El iPhone es uno de los smartphones más vendidos y mejor valorados del mundo, y también el producto estrella de Apple. La firma de Cupertino tiene una marcada dependencia de dicho terminal, y esto se deja notar en las variaciones que experimentan sus ingresos y sus acciones cuando se estanca o bajan sus ventas.
La saturación del mercado smarpthone en la gama alta no había afectado de forma tan marcada a Apple durante los últimos años como lo había hecho con los terminales estrella de otros fabricantes, pero ni siquiera la firma de Tim Cook es inmune a las fluctuaciones del mercado.

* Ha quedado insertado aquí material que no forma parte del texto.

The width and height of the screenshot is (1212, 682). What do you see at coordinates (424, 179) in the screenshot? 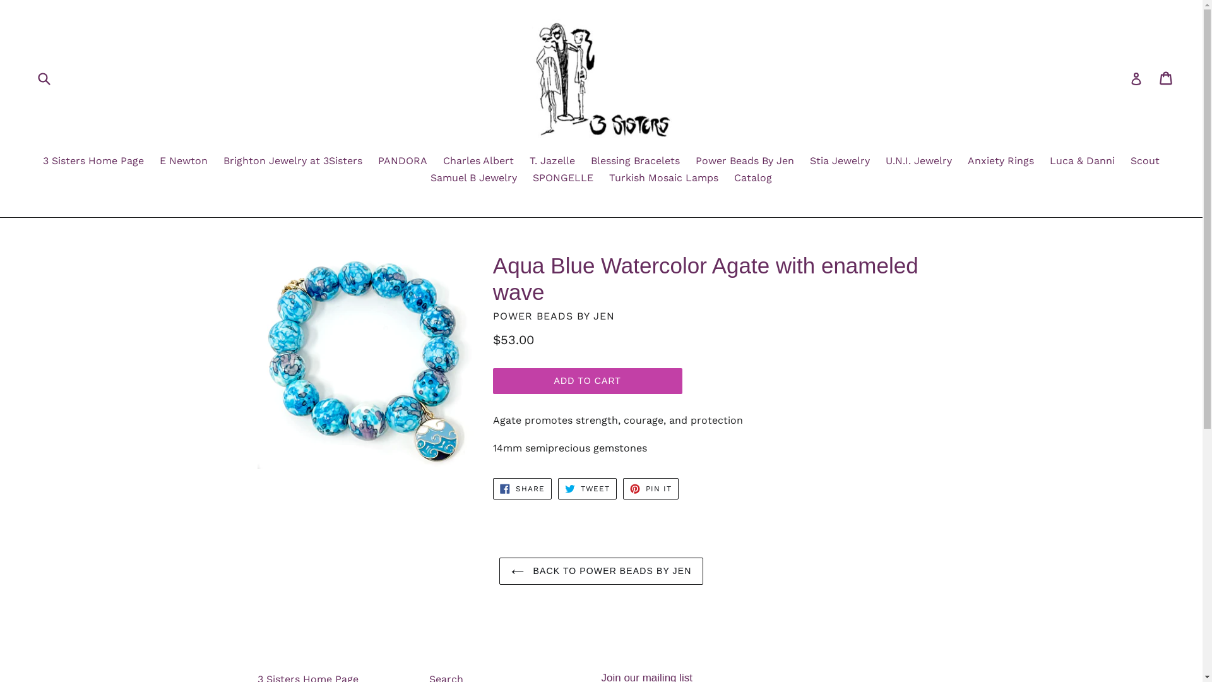
I see `'Samuel B Jewelry'` at bounding box center [424, 179].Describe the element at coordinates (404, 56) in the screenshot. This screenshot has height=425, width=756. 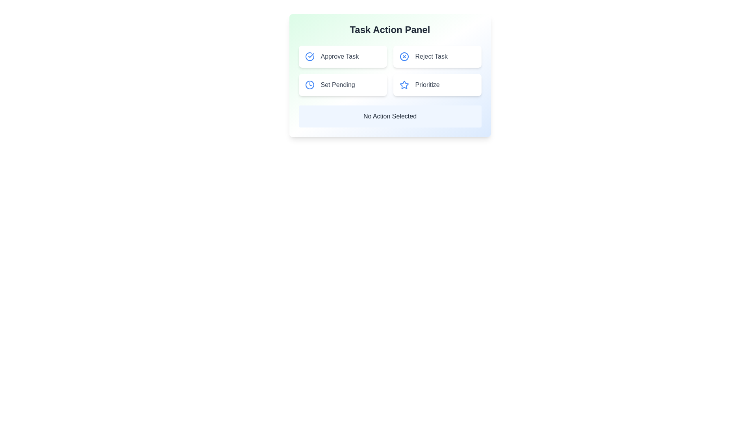
I see `the blue circular outline icon with a blue 'X' mark, which is associated with the 'Reject Task' functionality in the Task Action Panel` at that location.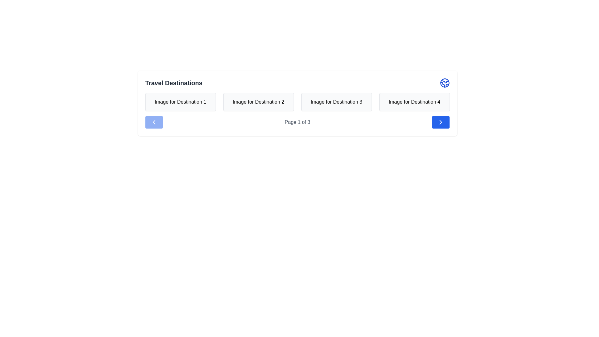 This screenshot has height=337, width=599. Describe the element at coordinates (441, 122) in the screenshot. I see `the chevron arrow graphic indicator located in the bottom-right corner of the view, which serves to navigate to the next page or section` at that location.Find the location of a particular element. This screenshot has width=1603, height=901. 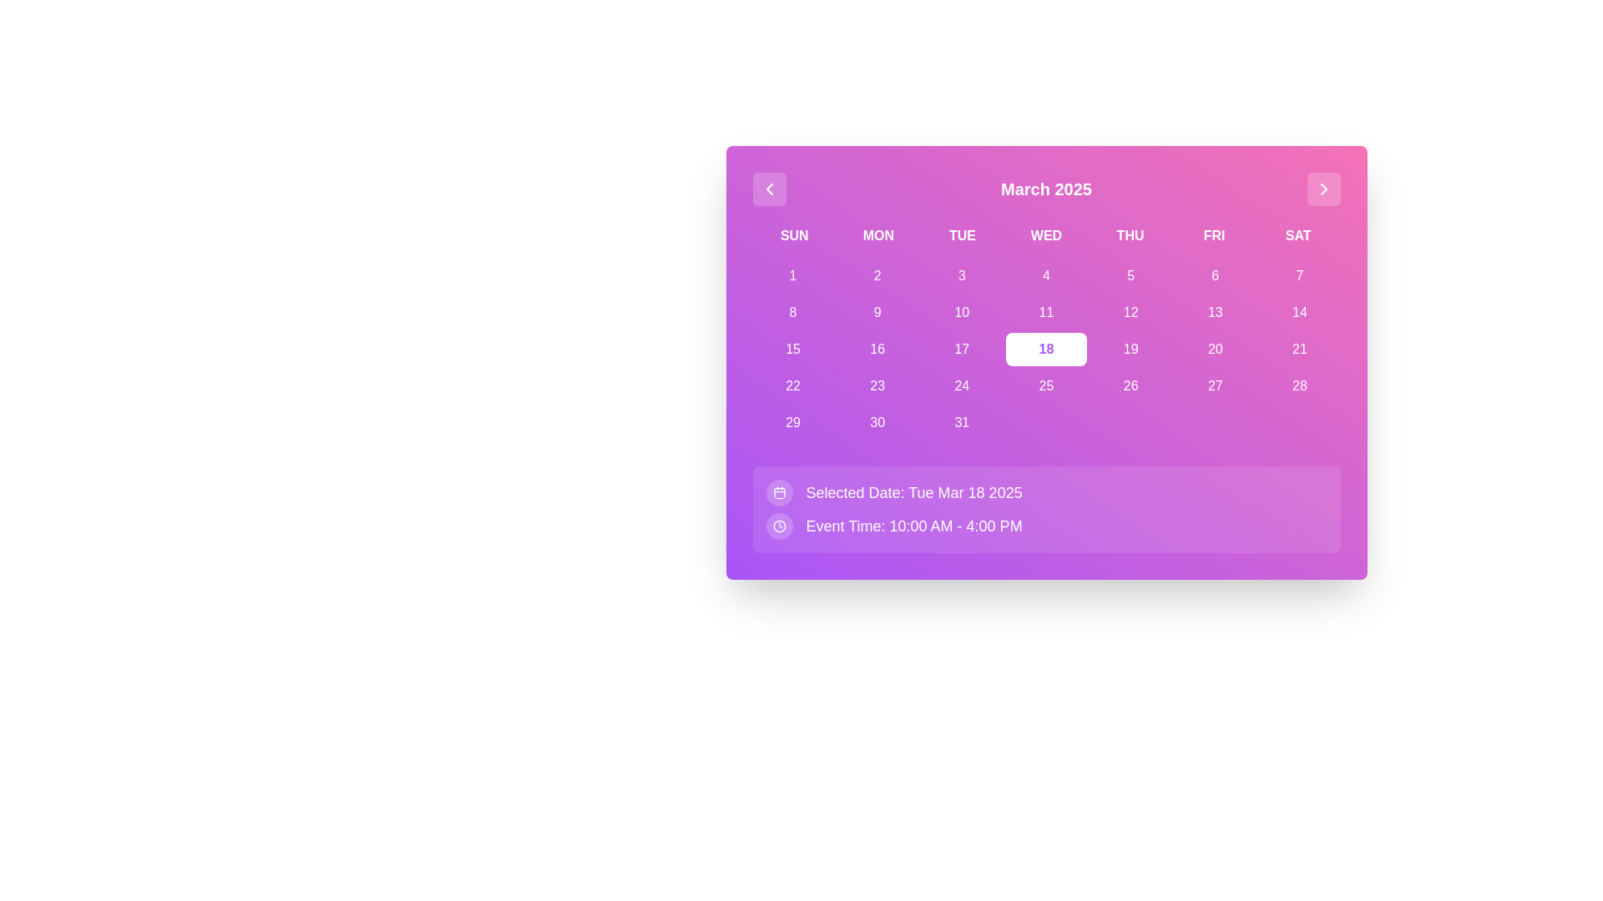

a date in the Calendar view widget is located at coordinates (1045, 362).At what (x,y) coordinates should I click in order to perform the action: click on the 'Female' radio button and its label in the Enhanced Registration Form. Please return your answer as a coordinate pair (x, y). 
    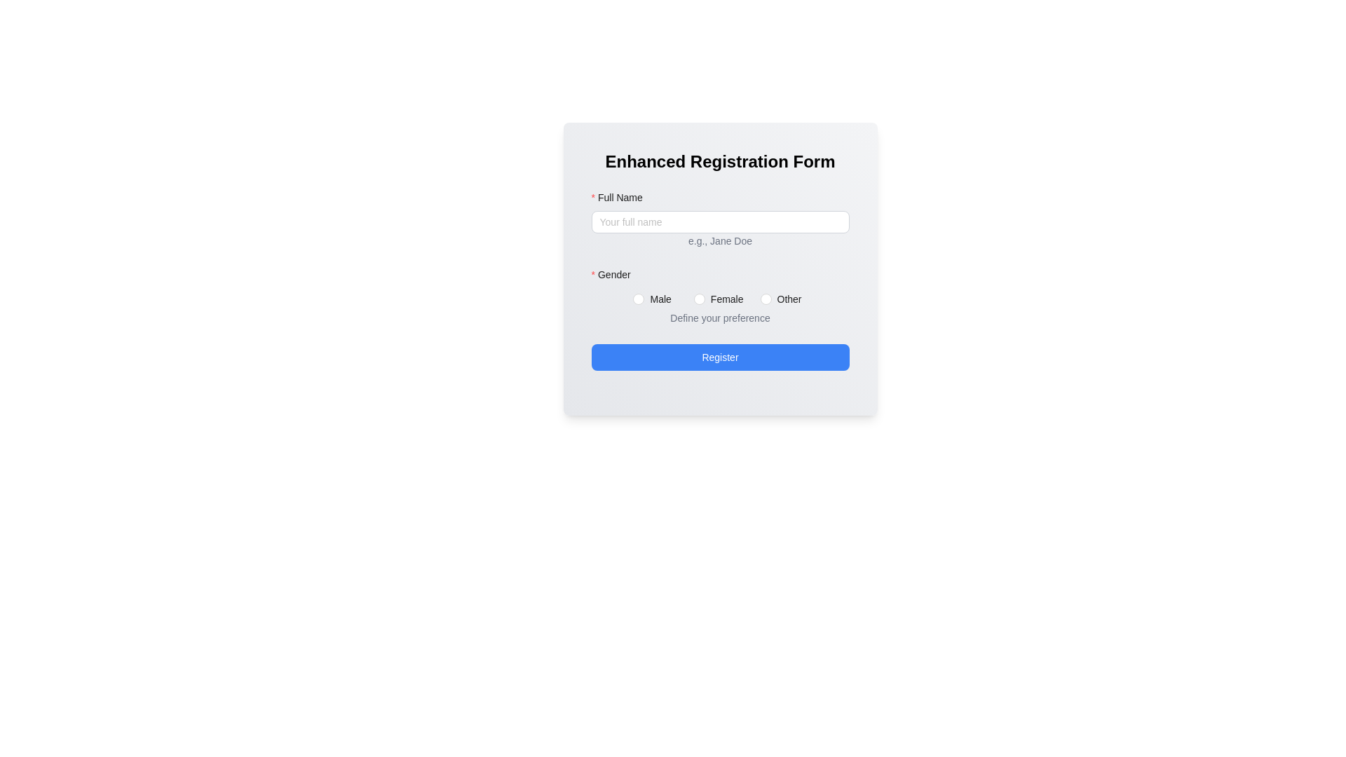
    Looking at the image, I should click on (721, 299). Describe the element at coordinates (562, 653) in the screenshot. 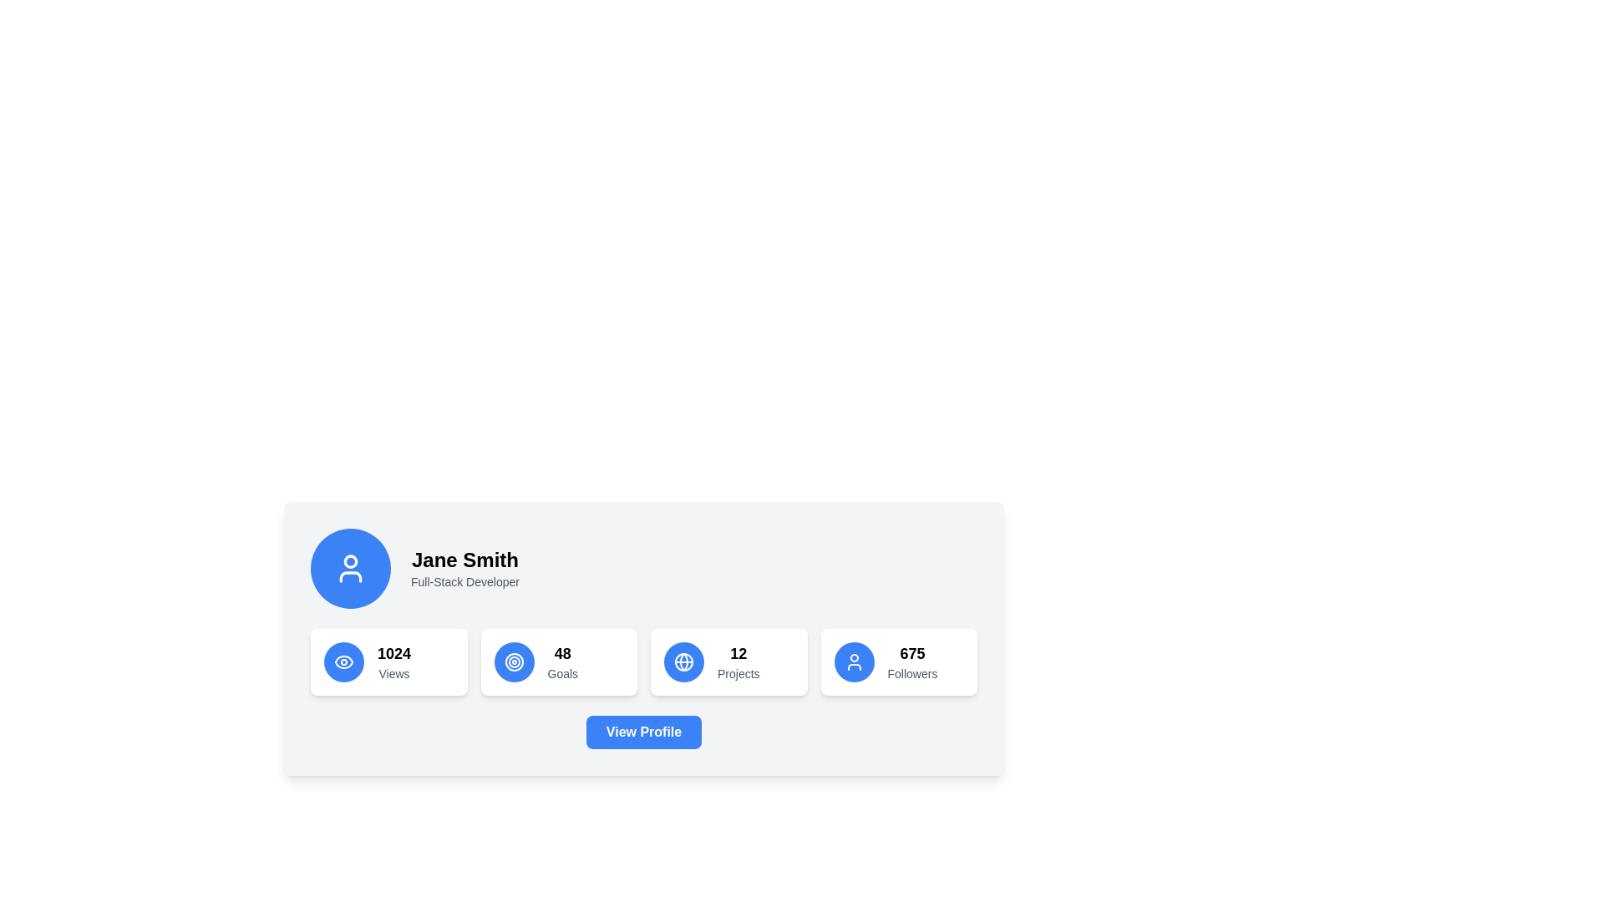

I see `the text label displaying the number '48', which is bold and larger than nearby text, located within the 'Goals' section of the user statistics card` at that location.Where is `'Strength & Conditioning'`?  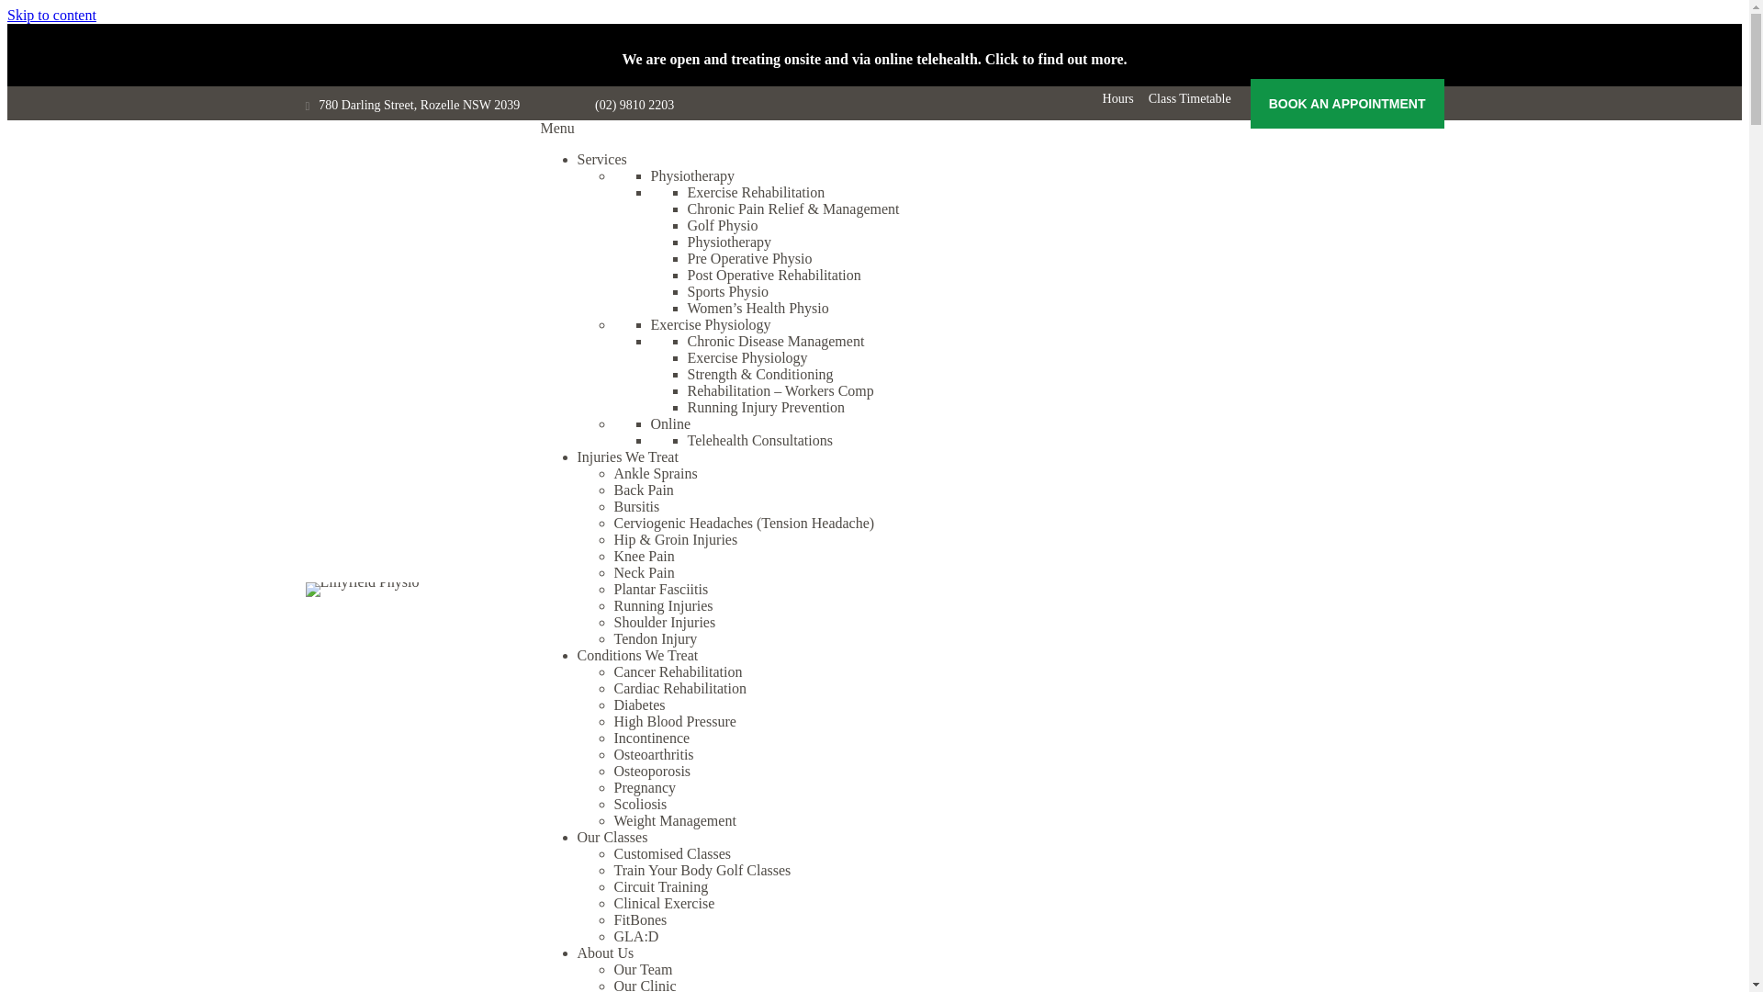
'Strength & Conditioning' is located at coordinates (686, 373).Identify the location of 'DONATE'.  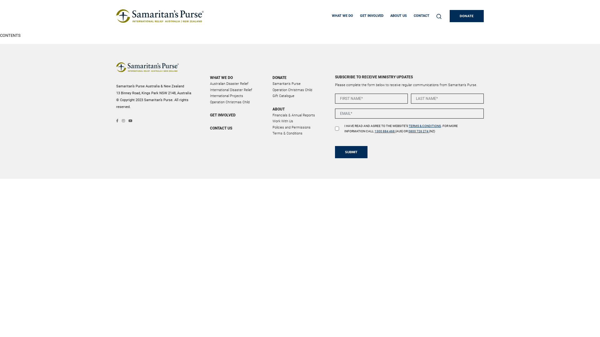
(466, 16). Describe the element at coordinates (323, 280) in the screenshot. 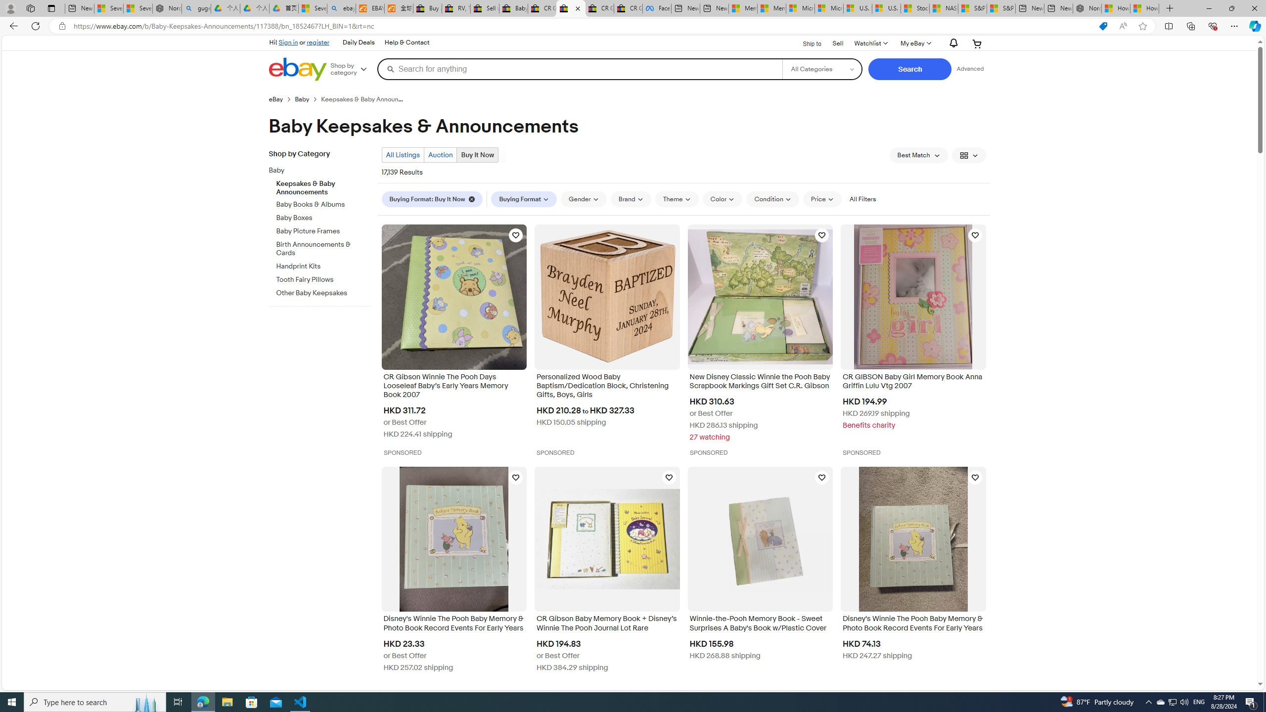

I see `'Tooth Fairy Pillows'` at that location.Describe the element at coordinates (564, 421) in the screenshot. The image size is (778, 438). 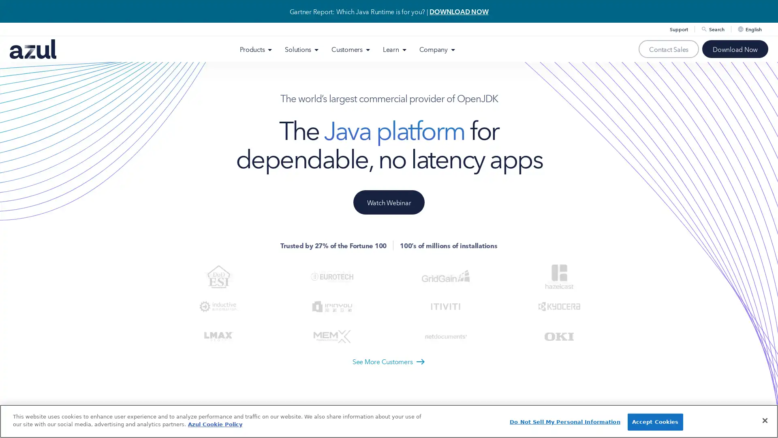
I see `Do Not Sell My Personal Information` at that location.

Esa saturación, unida a una demanda a la baja y a la falta de innovación que encontramos en las últimas generaciones de smartphones tope de gama, ha llevado a los analistas a lanzar unas previsiones nada positivas para los próximos trimestres.
En el caso de Apple se ha confirmado con unas reducciones continuadas de sus estimaciones de ventas, hasta tal punto que la propia compañía ha decidido que dejará de ofrecer datos de ventas concretas porque no "reflejan el valor real de sus productos". Dicho de otra forma, no quieren dar datos concretos porque saben que la más mínima variación en la cantidad de iPhones vendidos puede afectar sobremanera a sus acciones.

Anne Lee, analista de la empresa Nomura, cree que las ventas del iPhone mantendrán una caída sostenida durante los próximos años y deja cifras concretas: de los 213 millones de unidades de 2018 pasará a 204 millones de unidades en 2019, y cerrará 2020 con 200 millones de unidades. La experta culpa, principalmente, a la falta de innovación y al mantenimiento del diseño visto en los iPhone XR y iPhone XS, que no empezará a cambiar ligeramente hasta 2020.